» WORK INSTRUCTIONS: Retype the stretch of material from the line containing "1500x812 pixels. Task: Share" through the line containing "[x=196, y=278]" word for word, omitting the pictures.

» DATA LINES:
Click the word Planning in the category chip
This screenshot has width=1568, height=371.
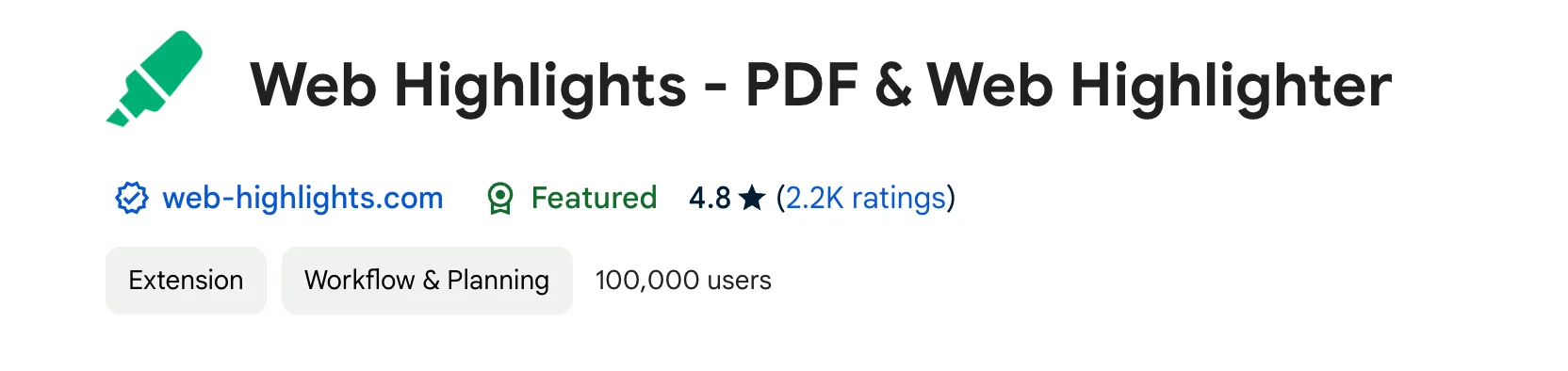pyautogui.click(x=498, y=281)
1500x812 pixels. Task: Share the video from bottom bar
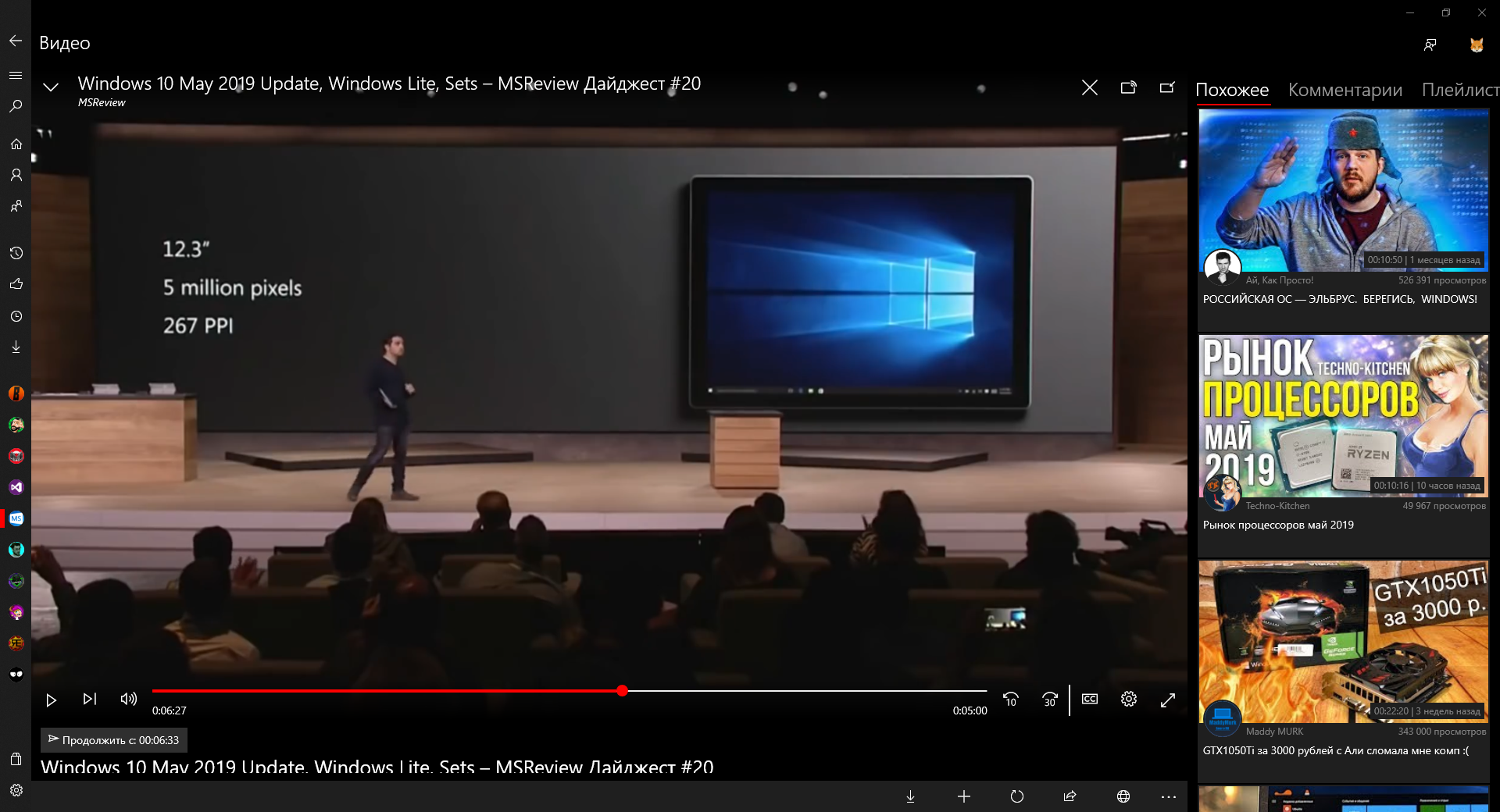1070,796
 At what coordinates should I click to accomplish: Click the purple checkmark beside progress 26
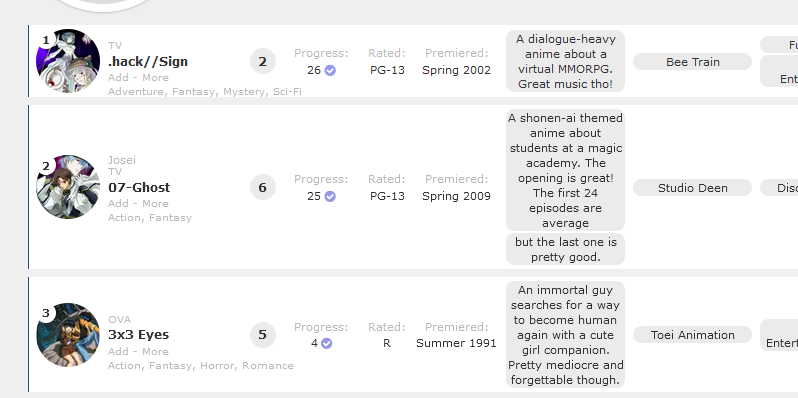[x=330, y=70]
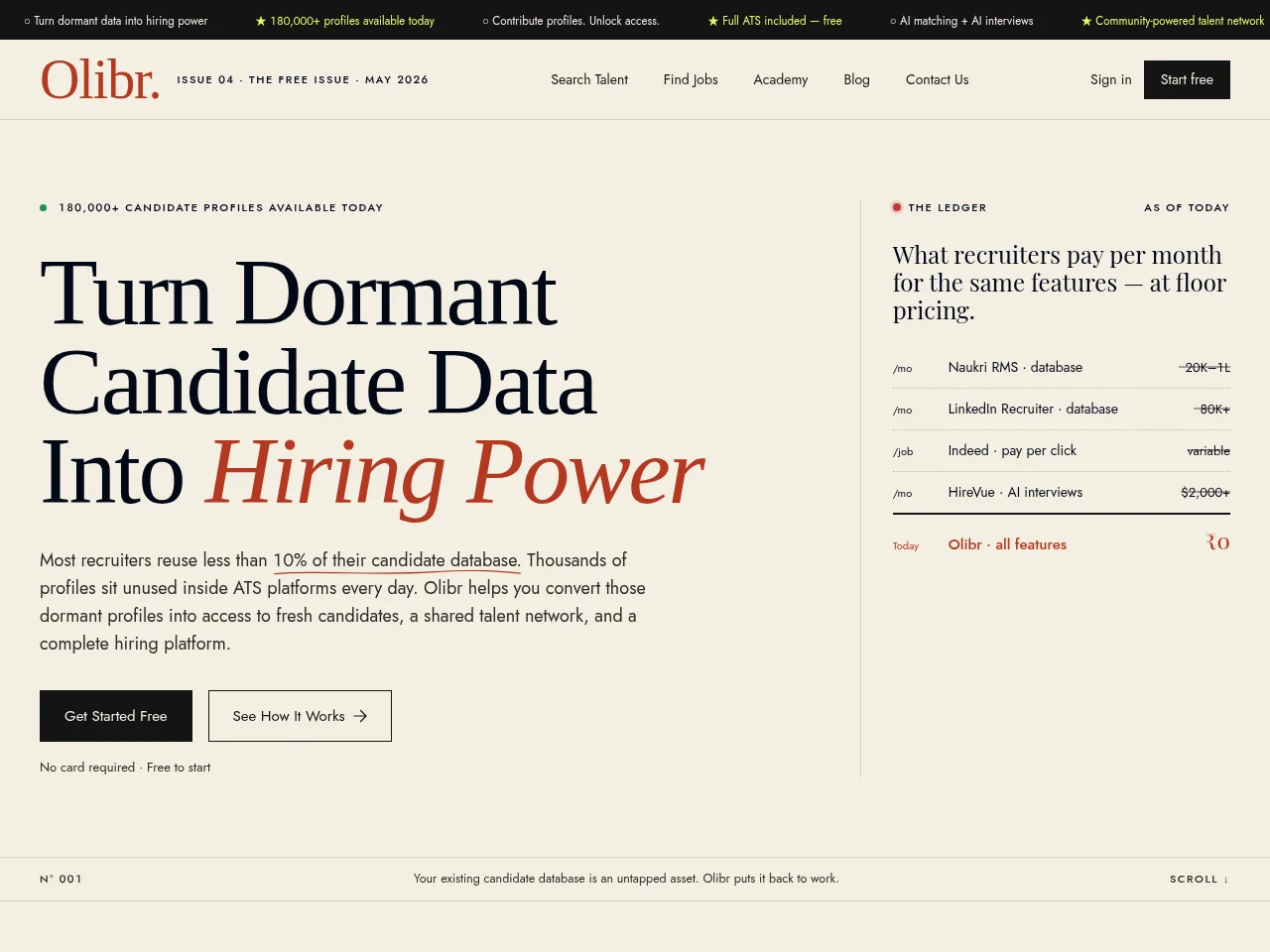
Task: Click the red dot beside The Ledger
Action: [x=897, y=207]
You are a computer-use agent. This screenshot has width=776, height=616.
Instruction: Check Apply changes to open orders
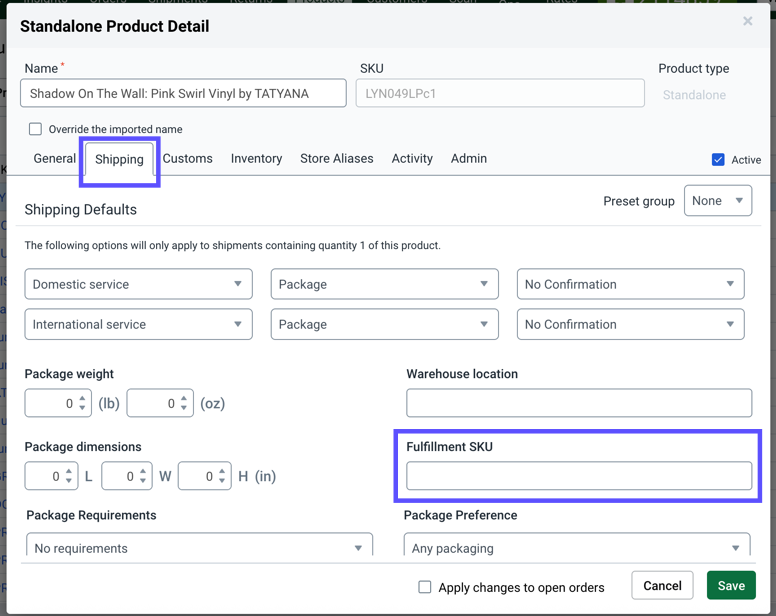coord(425,587)
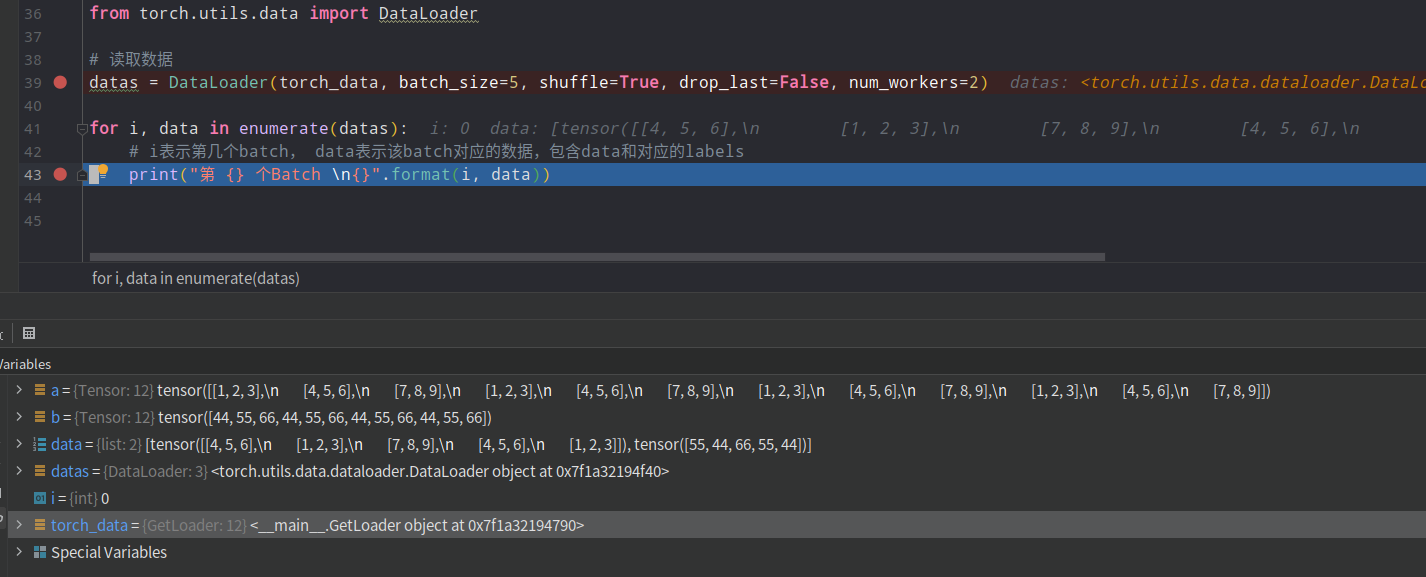Click the breadcrumb 'for i, data in enumerate(datas)'
1426x577 pixels.
[x=196, y=278]
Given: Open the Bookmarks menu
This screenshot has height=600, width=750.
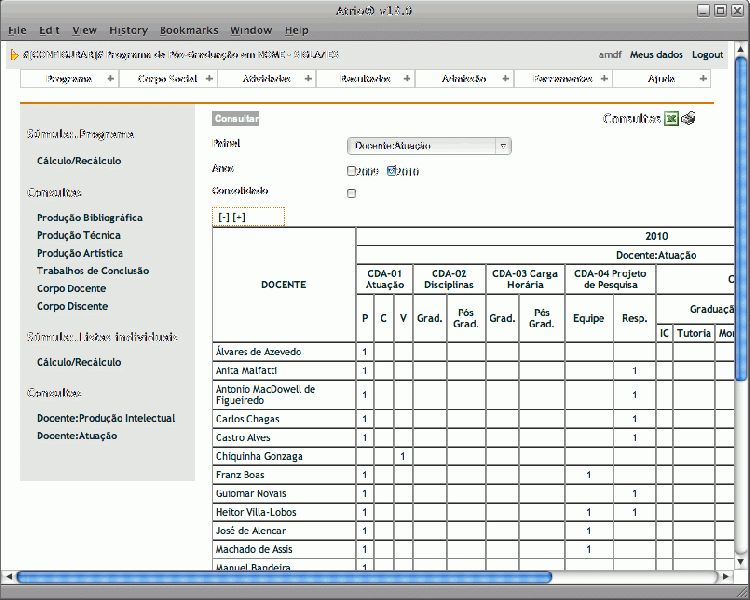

» OUTPUT OF THE TASK:
1500x812 pixels. Task: Share the video from bottom bar
1070,796
 At what coordinates should I click to accomplish: Click the purple checkmark beside progress 26
[x=330, y=70]
Task: Click the red dot beside The Ledger
Action: [x=897, y=207]
You are a computer-use agent. This screenshot has width=776, height=616.
Instruction: Check Apply changes to open orders
coord(425,587)
Click the breadcrumb 'for i, data in enumerate(datas)'
1426x577 pixels.
[x=196, y=278]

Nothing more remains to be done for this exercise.